Nice, Nicole thought. And no help at all. She might have heard of Marcus Aurelius once upon a time, but no way in the world did she know when he’d reigned. The other two names had a fine and ringing sound, but they meant exactly nothing. And what difference did it make, anyway, who or what a consul was? Were they like President and Vice President? King and queen? Lord Mayor of London?

Careful; she was getting sarcastic. She tried one more time, and hoped the strain didn’t show in her voice: “I wonder what year this would be by the Christian calendar?”

Lucius and Aurelia gaped, then made gagging noises — exactly as they’d done when she’d suggested they drink milk. Julia said with prim firmness, “I didn’t even know those nasty people had a calendar. I don’t have anything to do with them. They’re all crazy, or so you’d think, the way they act. Even I know better, and I’m only a slave. They don’t respect the gods. They won’t worship the Princeps — why, they throw themselves on legionaries’ swords if anyone tries to make them. If you ask me, they deserve whatever they get.”
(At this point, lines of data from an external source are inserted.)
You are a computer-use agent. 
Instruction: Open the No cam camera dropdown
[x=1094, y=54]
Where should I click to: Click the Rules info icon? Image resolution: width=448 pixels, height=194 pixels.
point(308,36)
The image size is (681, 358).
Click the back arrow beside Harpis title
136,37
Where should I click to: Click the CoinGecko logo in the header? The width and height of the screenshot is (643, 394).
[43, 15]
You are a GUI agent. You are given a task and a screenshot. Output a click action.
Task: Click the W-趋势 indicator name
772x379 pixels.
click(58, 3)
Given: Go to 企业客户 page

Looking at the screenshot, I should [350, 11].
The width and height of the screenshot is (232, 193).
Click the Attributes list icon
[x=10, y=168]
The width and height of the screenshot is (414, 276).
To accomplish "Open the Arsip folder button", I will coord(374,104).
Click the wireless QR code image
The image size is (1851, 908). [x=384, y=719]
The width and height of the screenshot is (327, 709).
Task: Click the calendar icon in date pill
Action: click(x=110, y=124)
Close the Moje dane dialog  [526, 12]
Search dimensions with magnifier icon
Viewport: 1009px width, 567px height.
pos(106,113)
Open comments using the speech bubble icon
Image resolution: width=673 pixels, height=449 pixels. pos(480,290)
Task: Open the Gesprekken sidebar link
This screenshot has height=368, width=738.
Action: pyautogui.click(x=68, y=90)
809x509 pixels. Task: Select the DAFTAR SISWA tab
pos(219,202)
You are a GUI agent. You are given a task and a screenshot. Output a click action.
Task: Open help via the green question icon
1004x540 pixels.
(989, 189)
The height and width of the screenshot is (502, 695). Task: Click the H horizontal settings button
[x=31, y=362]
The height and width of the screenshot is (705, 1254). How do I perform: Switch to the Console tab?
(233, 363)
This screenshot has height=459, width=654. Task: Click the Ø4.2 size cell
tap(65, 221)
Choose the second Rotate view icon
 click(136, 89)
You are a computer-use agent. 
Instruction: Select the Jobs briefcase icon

That was more than Nicole had bargained for. She thought of herself as a Catholic, though she’d gone to church only a handful of times since she got married, and not at all since the divorce. Visions of catechism class, crucifix on the wall and sappy long-faced Jesus, Christians and lions and legionaries dicing in front of the Cross, swirled in her head, fast enough to make her dizzy. All that, and Victor Mature standing up to Peter Ustinov in a purple gown, while the choir’s voices swelled in the background.

She’d gone back that far? God. Or Jesus. Or somebody. And she hadn’t come back as a Christian, either.